• **Exercise**:
Look down the entries below and report how many lines hold the string "with"; write nothing else.

• **Data for analysis**:

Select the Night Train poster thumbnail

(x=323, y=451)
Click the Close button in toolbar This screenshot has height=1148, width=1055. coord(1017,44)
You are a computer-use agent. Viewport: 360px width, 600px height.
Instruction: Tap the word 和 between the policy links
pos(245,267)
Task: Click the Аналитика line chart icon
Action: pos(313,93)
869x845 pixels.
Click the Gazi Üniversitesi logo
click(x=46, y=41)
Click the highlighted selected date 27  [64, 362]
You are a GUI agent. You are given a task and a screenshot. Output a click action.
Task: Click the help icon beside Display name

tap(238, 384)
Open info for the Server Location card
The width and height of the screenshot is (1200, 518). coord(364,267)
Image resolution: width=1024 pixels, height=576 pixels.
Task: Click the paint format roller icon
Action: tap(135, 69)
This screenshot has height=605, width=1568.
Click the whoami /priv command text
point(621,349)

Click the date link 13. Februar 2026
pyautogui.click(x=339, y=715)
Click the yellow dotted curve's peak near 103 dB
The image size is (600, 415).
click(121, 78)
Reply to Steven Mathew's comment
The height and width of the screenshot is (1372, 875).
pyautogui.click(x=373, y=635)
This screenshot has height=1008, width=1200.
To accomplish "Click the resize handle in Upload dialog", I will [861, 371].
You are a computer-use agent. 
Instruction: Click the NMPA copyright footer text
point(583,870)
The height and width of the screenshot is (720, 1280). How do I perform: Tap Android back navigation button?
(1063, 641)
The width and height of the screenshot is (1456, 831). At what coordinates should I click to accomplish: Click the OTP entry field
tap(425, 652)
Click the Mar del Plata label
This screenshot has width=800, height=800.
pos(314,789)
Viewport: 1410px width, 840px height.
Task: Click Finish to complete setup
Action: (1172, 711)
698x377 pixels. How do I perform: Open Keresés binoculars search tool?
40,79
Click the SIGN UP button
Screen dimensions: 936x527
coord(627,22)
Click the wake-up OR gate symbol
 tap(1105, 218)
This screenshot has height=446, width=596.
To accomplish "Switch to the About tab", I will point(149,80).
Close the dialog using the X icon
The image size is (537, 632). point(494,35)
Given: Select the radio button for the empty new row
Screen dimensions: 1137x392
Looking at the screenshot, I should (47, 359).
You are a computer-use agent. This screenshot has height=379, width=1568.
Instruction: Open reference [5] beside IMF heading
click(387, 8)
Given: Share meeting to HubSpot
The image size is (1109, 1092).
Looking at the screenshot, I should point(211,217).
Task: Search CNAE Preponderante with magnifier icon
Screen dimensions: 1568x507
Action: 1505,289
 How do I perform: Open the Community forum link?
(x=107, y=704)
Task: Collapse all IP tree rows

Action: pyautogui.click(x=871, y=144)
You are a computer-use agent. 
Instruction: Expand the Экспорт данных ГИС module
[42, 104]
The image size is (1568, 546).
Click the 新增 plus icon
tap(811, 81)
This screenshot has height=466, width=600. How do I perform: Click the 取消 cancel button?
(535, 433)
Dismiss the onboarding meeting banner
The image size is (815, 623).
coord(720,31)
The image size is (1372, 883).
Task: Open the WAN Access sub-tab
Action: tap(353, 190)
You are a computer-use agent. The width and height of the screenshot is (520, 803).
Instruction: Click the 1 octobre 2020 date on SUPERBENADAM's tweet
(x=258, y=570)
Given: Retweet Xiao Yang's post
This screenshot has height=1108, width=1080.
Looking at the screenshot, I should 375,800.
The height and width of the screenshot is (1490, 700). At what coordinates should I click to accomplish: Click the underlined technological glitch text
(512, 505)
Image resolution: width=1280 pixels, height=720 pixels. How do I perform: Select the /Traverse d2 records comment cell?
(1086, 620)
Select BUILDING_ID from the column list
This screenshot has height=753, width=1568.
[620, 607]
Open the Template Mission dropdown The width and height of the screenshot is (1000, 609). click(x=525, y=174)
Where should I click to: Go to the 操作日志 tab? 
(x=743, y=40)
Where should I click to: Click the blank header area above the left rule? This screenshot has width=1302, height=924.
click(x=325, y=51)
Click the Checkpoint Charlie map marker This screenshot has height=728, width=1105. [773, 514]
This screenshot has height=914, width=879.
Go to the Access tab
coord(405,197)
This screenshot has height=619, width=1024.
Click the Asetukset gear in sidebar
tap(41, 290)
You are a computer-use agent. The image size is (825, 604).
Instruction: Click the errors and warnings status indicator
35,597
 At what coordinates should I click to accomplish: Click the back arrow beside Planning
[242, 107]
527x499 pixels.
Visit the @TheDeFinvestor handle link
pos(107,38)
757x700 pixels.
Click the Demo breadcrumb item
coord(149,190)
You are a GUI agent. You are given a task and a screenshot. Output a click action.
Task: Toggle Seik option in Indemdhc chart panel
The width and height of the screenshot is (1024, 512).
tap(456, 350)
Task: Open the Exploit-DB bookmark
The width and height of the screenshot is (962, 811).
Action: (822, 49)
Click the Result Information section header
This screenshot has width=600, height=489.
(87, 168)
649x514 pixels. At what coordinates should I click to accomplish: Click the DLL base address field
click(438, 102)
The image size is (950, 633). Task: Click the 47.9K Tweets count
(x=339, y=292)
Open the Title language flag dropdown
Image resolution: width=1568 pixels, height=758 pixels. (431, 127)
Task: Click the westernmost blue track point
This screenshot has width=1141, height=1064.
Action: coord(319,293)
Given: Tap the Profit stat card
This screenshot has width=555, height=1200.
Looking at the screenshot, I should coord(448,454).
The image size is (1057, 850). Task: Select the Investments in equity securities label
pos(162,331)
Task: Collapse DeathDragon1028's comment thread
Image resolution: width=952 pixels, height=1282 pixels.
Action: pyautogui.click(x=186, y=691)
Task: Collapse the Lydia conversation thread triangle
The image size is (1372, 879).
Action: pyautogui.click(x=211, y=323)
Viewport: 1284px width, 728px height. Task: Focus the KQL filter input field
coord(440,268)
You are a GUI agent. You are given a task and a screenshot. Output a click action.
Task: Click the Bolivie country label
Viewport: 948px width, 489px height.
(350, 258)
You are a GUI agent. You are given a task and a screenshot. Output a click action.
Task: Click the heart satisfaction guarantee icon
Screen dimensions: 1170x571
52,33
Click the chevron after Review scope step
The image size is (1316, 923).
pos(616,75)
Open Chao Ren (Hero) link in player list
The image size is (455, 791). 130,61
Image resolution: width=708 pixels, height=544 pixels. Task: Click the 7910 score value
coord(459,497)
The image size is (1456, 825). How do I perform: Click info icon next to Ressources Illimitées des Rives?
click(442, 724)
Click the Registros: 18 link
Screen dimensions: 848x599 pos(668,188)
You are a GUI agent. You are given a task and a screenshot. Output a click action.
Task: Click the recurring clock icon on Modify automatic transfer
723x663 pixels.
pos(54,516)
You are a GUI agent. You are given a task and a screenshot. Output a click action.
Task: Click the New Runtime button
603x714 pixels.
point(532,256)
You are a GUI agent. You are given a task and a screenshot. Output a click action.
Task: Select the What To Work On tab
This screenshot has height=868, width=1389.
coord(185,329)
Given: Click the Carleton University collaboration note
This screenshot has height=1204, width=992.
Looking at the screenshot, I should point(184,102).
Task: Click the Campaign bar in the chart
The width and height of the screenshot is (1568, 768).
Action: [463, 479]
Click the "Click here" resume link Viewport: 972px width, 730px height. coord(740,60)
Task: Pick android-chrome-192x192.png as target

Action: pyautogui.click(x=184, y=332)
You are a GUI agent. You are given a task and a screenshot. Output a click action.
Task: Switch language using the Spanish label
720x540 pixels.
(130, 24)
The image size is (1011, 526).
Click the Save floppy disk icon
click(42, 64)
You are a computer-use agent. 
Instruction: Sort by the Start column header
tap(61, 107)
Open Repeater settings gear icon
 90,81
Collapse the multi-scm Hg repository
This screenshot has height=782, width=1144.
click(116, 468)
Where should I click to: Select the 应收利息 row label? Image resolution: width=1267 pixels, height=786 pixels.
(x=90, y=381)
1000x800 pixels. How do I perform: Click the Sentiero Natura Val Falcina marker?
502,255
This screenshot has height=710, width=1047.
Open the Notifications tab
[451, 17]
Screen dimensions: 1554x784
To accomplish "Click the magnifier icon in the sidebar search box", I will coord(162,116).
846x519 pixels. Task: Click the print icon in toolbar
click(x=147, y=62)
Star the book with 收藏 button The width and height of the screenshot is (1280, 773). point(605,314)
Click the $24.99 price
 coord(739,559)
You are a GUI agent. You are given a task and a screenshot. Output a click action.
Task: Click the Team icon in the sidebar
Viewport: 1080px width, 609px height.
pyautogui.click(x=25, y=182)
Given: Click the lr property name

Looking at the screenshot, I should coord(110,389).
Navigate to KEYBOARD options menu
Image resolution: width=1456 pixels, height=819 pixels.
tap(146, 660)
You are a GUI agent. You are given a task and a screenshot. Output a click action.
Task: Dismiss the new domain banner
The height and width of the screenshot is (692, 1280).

• **Result for this task**:
2